Now about 2000 years after the death and resurrection of Jesus contemporary Christianity has managed to package Jesus in such a way that he is acceptable to all with minimal work or effort. It falls to us to take off the shiny wrapping, the ribbons and bows and get to the authentic Jesus. It may be comfortable to have Jesus on a mountain top hanging out with Moses and Elijah but the call of Jesus to follow can only be heard in our real, authentic heart. The living out that call will take us to places and introduce us to people we never imagined. It will also take us to faith and spiritual formation places that we never knew even existed. I would suggest that this aspect of transfiguration is most vital. Learning to be resolute in our faith and spiritual development must precede, be part of and the future of any Christian or church community.

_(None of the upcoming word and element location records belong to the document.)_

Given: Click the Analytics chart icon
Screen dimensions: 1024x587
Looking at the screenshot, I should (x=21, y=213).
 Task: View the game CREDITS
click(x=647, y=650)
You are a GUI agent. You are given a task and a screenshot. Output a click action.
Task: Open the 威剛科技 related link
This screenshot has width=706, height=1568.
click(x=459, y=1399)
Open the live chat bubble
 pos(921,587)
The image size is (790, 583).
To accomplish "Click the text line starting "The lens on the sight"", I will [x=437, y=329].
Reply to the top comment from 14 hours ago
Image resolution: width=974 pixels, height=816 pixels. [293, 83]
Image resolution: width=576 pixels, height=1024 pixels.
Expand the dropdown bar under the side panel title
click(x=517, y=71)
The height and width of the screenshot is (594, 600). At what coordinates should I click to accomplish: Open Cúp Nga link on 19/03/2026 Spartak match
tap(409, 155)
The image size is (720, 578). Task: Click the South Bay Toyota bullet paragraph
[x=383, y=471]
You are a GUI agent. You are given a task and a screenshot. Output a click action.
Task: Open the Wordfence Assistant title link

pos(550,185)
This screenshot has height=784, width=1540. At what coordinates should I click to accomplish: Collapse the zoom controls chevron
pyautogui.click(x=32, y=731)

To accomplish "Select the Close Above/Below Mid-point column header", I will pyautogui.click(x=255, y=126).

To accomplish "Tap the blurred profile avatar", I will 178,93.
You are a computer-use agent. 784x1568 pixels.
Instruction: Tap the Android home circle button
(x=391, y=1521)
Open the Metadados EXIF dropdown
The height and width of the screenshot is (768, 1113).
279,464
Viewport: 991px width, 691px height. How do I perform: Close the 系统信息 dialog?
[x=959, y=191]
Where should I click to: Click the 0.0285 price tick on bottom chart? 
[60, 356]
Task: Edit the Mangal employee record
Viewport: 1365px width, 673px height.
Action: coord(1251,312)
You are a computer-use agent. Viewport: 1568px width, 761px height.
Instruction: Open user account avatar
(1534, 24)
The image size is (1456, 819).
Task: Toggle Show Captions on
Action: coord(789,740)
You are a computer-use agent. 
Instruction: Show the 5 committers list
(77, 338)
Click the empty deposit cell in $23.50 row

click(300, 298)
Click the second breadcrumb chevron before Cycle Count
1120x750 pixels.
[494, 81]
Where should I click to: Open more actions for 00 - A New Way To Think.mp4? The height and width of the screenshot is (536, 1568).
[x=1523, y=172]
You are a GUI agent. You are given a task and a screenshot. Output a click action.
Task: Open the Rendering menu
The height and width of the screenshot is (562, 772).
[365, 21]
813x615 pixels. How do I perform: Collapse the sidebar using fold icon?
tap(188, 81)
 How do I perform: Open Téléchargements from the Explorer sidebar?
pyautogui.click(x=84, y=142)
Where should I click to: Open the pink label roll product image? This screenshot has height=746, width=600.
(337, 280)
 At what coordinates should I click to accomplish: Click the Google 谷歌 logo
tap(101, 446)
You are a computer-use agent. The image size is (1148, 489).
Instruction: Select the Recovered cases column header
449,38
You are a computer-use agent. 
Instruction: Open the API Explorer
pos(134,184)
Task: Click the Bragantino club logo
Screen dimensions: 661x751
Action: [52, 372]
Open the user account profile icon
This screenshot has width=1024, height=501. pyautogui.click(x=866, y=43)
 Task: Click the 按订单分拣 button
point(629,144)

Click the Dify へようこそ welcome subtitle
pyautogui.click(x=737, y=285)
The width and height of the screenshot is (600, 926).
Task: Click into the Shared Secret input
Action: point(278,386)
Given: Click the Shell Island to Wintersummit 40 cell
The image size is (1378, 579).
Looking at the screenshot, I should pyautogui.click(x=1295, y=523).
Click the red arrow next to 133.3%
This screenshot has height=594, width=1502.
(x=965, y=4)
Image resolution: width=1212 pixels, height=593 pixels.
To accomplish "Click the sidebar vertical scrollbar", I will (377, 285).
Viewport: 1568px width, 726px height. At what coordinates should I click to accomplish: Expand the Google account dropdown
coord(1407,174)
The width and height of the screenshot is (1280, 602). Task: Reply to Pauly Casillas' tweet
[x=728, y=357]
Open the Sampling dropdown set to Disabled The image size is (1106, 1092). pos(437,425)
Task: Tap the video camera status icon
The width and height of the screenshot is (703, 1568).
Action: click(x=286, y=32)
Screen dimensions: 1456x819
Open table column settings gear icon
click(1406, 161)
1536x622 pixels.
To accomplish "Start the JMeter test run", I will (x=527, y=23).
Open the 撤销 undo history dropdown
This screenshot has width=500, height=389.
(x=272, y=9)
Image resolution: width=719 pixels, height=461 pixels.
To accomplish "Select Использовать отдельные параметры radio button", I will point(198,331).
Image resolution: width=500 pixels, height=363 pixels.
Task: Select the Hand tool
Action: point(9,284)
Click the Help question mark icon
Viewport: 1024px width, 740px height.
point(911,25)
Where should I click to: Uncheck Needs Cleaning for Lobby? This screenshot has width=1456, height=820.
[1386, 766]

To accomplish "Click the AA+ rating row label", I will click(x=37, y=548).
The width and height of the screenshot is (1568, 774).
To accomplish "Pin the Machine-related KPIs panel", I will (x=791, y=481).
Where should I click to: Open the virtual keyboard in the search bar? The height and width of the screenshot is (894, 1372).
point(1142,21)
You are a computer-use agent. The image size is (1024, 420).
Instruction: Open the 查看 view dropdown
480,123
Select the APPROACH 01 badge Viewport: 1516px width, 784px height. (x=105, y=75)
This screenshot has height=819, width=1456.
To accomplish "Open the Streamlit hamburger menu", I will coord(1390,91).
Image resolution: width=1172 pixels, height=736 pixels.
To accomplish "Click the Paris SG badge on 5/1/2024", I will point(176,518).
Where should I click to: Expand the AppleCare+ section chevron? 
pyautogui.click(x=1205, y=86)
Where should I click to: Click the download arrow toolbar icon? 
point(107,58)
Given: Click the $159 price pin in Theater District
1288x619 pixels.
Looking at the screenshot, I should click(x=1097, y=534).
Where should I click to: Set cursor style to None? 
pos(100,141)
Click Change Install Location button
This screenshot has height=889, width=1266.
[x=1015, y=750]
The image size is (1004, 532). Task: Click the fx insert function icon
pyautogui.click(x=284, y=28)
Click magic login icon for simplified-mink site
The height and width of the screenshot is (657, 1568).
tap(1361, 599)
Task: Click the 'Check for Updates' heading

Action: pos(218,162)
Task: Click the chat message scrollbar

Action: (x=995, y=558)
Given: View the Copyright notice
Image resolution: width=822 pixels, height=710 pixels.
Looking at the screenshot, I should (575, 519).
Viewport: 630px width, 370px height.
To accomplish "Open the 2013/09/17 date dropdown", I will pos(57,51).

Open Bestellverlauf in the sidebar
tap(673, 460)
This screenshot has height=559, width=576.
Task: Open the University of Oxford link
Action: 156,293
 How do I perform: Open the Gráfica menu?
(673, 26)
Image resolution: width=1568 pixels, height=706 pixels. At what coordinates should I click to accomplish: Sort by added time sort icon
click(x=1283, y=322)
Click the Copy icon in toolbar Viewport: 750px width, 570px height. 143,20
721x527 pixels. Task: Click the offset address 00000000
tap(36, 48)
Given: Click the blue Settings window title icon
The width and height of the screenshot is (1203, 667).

We are in the midst of a strategic planning process to map out the way forward for the next few years. Without our determined, persistent and ardent prayers, this task will not flourish as we hope. Without any hesitation or doubt I am convinced in my conviction that we are called by Jesus to be the place of hope, learning, spiritual nurture and faithful mission in Saint John. That is crystal clear to me, as clear as Jesus in dazzling white on a mountain, as Jesus in a Manger, as Jesus healing, as Jesus on a cross, as Jesus resurrected and as Jesus alive in my and our heart.

For the word of God rumbles in our heart, mind, body and soul, “this is my beloved Son, Listen to Him”.